• [WHAT THE TASK ASKS]: Once you reach the line that holds "Where should I click to: Open Account" in the listing below, output it and every line after it through the line that holds "The width and height of the screenshot is (440, 866).", word for word.

::: DATASET ENTRIES :::

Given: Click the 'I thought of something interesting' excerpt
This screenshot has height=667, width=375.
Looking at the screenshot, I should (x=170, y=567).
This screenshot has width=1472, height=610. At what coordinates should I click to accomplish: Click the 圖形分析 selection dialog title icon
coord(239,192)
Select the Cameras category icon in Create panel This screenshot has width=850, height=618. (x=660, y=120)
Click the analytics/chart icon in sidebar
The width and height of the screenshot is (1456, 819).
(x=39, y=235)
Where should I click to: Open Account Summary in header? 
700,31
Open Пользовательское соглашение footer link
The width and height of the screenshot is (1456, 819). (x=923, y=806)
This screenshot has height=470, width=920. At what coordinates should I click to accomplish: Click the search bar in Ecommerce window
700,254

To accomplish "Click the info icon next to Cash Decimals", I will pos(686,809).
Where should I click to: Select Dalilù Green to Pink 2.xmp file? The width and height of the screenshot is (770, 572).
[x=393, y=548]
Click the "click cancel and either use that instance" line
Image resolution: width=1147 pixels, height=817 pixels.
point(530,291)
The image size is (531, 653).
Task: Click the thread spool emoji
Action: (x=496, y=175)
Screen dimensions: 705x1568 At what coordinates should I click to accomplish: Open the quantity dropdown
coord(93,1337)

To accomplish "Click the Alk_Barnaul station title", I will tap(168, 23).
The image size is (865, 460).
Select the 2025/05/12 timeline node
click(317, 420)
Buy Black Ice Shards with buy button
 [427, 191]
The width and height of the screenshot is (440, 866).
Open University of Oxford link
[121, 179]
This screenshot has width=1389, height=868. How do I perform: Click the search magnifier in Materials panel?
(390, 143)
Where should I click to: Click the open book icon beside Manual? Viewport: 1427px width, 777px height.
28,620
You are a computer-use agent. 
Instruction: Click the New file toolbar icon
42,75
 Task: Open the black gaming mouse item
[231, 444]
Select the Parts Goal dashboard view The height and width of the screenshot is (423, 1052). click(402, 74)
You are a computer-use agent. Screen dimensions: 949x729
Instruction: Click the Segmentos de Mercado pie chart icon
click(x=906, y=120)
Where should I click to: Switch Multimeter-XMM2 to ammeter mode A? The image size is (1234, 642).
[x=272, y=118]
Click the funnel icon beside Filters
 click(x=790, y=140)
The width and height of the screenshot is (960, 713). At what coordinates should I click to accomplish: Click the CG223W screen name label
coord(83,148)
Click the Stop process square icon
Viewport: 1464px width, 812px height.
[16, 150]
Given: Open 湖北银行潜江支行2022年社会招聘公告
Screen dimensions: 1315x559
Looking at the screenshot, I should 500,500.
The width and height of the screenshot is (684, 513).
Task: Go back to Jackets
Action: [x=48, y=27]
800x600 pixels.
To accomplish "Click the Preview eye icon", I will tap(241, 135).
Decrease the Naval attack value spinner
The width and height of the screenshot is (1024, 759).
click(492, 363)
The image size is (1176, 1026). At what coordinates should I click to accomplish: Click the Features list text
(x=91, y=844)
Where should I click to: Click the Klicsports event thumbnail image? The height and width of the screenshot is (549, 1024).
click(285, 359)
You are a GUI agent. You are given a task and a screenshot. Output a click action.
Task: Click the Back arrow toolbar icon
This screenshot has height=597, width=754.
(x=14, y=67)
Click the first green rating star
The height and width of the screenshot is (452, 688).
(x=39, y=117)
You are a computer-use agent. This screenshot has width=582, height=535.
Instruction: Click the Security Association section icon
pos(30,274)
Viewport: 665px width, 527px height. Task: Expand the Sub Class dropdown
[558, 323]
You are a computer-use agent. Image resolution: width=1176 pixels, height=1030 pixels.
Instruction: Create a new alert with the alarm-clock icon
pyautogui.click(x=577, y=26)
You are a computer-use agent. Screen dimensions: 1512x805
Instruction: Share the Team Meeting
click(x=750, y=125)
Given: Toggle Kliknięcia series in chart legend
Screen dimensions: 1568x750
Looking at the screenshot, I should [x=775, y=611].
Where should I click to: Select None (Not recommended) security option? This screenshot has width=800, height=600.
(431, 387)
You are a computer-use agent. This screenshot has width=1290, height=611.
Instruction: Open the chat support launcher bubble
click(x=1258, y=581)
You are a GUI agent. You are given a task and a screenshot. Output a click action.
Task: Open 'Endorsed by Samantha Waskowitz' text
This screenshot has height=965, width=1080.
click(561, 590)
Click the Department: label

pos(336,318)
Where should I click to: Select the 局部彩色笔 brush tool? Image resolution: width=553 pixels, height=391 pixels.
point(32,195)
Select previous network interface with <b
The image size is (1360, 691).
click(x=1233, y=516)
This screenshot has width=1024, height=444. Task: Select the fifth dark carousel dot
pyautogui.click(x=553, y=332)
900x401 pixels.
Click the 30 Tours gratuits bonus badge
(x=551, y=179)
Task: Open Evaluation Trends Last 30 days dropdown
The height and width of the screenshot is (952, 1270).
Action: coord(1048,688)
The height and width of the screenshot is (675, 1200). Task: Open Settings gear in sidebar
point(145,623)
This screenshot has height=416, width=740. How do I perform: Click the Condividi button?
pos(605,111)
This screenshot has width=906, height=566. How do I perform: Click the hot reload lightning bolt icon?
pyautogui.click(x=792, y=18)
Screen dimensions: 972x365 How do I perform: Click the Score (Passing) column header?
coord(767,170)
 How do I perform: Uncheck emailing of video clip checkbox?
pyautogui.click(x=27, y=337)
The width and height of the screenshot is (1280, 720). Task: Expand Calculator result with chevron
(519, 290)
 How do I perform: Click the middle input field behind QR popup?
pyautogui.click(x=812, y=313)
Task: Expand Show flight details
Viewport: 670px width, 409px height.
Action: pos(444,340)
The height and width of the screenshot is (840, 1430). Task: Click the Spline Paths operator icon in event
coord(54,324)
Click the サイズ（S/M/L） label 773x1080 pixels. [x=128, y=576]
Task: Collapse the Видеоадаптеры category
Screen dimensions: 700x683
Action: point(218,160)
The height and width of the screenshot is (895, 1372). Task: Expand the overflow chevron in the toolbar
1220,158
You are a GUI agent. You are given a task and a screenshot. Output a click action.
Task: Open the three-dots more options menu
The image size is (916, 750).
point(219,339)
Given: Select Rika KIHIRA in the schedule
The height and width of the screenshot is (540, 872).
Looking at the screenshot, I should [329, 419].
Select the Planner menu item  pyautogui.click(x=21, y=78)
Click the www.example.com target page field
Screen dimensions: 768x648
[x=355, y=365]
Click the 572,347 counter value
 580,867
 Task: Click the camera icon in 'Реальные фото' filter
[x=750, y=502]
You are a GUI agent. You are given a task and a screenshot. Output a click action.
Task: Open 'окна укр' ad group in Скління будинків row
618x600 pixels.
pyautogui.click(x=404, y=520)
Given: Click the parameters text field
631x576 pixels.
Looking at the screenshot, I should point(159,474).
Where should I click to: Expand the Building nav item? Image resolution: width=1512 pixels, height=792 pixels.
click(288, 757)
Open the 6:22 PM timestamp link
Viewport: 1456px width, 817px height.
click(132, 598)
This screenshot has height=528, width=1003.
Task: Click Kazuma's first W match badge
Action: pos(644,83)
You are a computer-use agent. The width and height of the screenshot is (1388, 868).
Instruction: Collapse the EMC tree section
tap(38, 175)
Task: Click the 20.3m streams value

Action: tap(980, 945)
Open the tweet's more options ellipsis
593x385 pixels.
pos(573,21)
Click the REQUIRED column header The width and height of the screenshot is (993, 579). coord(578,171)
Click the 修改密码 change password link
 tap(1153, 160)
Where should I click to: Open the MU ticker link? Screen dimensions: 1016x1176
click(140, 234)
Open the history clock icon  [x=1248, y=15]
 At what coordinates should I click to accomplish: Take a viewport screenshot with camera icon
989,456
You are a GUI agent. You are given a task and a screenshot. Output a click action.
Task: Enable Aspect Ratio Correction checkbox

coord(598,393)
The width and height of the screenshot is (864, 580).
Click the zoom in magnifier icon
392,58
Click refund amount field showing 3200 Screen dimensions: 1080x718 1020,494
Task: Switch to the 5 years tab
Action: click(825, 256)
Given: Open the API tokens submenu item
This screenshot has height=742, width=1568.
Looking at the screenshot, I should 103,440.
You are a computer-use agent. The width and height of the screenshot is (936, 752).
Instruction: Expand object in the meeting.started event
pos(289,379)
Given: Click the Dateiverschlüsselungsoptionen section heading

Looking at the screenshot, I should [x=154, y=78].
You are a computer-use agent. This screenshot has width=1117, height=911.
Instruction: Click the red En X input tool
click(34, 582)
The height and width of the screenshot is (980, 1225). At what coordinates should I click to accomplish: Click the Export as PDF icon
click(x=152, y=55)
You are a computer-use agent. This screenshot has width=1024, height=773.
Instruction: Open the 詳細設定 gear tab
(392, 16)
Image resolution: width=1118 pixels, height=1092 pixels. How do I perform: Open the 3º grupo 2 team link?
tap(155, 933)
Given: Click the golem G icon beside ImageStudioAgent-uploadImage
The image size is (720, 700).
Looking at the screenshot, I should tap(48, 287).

:::

• [EXERCISE RESULT]:
Where should I click to: Open Account Summary in header? 
700,31
Open Пользовательское соглашение footer link
The width and height of the screenshot is (1456, 819). (x=923, y=806)
This screenshot has height=470, width=920. At what coordinates should I click to accomplish: Click the search bar in Ecommerce window
700,254

To accomplish "Click the info icon next to Cash Decimals", I will pos(686,809).
Where should I click to: Select Dalilù Green to Pink 2.xmp file? The width and height of the screenshot is (770, 572).
[x=393, y=548]
Click the "click cancel and either use that instance" line
Image resolution: width=1147 pixels, height=817 pixels.
point(530,291)
The image size is (531, 653).
Task: Click the thread spool emoji
Action: (x=496, y=175)
Screen dimensions: 705x1568 At what coordinates should I click to accomplish: Open the quantity dropdown
coord(93,1337)

To accomplish "Click the Alk_Barnaul station title", I will tap(168, 23).
The image size is (865, 460).
Select the 2025/05/12 timeline node
click(317, 420)
Buy Black Ice Shards with buy button
 [427, 191]
The width and height of the screenshot is (440, 866).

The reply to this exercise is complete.